#### ACTIVITY 1:
In the interview below, list every action the super-bright elite are said to take when the speaker reads Tarot at Oxford and Cambridge.
#### ACTIVITY 2:
In the interview below, what did one of the speaker's 6th form tutors predict?
----- PROVIDED PASSAGE
What is the highlight of your career?

Not staying in jobs that don’t bring joy! Often I’m asked if I enjoy my work and I say of course! It would be some kind of bizarre self-harm to set up business in something you hate! Also, reading at Oxford and Cambridge. One of my 6th form tutors told me I would never fit in there. She was right! I don’t fit in there. The several times I’ve been there to read Tarot, I’ve been treated like a Queen and the super-bright elite queue around the block to bow down and take in my wisdom! And to gasp in awe at how the quirky irreverent psychic lady channels Science jargon… (Shhh… They don’t need to know. Muggles more than anyone need a little magic in their lives even if it is a polished illusion).

What is your biggest success?

My next one… And then the one after… Etc. Come back in another 30 years, I just might have grown up by then and picked a sensible career.
----------
----- DATASET CONTENT
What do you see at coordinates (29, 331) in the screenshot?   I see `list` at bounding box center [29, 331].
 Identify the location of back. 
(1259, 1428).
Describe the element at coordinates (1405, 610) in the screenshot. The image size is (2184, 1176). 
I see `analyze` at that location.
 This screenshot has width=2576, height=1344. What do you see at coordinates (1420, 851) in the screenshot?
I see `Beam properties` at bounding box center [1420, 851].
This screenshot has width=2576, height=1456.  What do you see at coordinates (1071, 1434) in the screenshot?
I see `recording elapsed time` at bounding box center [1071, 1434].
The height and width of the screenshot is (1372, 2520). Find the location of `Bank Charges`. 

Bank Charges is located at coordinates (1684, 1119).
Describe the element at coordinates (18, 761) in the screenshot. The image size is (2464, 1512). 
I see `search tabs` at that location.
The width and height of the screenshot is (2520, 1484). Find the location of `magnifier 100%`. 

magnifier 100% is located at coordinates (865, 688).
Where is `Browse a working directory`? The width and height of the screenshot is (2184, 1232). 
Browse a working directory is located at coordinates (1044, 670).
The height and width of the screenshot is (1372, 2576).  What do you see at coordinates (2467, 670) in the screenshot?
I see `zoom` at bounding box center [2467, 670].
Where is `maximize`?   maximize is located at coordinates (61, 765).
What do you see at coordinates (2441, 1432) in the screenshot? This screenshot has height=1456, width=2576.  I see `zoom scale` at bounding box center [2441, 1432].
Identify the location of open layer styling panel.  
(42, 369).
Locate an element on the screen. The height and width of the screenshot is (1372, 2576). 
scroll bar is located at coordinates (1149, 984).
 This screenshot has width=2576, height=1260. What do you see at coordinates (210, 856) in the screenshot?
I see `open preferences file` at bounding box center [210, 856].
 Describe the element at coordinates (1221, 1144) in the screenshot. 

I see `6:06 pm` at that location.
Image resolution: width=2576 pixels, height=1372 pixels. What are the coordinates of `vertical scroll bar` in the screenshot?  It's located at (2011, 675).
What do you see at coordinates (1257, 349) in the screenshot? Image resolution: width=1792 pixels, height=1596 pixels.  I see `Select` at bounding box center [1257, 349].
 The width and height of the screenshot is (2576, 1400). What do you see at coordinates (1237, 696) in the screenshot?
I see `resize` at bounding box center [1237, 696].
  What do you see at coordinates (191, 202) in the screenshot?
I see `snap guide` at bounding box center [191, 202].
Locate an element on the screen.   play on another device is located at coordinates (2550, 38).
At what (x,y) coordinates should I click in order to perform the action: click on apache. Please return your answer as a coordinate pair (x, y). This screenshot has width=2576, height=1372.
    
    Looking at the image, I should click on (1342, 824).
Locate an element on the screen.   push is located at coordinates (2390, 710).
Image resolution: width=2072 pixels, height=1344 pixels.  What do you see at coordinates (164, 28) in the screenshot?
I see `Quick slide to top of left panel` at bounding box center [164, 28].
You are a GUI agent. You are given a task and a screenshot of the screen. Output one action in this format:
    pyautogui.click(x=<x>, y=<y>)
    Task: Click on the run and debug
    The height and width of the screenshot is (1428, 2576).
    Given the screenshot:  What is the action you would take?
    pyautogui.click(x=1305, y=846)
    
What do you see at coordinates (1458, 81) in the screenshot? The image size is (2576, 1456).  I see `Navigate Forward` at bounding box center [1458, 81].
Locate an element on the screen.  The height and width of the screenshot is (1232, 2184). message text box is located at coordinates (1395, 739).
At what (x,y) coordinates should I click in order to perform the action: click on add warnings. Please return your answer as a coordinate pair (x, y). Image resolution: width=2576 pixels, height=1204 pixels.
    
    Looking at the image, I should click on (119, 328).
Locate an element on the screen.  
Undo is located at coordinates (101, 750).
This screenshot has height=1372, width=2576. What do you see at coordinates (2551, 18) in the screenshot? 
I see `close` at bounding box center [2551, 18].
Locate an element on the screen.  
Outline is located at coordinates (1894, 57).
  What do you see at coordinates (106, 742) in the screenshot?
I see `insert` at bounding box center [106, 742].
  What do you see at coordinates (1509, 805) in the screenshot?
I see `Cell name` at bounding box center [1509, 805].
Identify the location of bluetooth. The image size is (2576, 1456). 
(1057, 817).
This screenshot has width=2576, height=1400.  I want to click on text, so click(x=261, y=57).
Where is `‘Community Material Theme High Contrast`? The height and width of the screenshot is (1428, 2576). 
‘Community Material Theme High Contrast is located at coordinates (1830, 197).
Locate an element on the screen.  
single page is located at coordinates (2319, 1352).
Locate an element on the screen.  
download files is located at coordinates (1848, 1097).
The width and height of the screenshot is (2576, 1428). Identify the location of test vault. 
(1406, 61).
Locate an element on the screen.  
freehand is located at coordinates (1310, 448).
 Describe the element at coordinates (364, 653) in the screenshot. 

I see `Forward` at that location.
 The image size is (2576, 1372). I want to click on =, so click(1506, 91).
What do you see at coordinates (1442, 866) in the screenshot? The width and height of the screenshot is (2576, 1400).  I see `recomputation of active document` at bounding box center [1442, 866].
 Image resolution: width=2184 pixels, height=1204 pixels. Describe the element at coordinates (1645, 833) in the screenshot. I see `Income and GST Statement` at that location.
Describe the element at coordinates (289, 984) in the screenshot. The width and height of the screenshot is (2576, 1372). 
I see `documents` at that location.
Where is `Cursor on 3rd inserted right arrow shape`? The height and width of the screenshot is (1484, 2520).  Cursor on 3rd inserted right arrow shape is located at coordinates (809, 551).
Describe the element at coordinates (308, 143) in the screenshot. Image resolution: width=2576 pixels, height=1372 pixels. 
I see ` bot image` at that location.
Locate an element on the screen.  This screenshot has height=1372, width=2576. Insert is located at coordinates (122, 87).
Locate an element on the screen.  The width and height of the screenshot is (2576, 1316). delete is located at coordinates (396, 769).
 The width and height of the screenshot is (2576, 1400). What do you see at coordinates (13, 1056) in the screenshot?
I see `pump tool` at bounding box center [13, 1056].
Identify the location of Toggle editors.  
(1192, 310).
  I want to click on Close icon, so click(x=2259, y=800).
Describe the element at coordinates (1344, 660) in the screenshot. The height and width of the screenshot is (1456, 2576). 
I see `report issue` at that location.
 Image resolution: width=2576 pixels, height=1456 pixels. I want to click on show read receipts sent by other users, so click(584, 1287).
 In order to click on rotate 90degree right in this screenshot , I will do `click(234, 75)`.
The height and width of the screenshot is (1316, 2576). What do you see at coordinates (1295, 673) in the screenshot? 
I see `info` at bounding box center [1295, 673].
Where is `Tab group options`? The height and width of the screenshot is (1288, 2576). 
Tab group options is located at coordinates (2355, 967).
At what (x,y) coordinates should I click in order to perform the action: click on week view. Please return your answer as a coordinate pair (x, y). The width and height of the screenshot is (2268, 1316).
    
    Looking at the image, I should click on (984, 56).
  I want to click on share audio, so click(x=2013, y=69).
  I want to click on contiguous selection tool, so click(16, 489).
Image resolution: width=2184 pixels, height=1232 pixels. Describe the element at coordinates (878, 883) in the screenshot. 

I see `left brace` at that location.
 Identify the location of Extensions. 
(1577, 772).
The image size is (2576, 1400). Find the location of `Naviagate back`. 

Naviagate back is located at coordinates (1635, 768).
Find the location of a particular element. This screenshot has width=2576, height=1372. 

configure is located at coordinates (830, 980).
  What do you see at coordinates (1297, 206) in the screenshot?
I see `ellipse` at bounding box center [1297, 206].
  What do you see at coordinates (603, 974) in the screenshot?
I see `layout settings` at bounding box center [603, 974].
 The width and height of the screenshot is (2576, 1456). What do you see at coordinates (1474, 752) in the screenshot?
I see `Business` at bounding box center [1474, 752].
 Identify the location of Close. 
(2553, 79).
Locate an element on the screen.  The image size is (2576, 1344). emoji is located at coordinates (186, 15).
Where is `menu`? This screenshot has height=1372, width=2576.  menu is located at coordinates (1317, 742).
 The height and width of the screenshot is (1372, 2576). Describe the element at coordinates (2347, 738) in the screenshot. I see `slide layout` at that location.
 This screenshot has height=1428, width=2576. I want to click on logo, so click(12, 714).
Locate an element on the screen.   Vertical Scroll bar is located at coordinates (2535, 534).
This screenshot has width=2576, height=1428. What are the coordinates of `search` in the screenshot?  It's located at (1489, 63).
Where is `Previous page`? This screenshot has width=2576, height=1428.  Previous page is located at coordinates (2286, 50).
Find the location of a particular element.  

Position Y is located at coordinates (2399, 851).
----------
#### WORKED SOLUTION 1:
- Queue around the block
- Bow down
- Take in the speaker's wisdom
- Gasp in awe at how the quirky irreverent psychic lady channels Science jargon

#### WORKED SOLUTION 2:
That the speaker would never fit in at Oxford and Cambridge.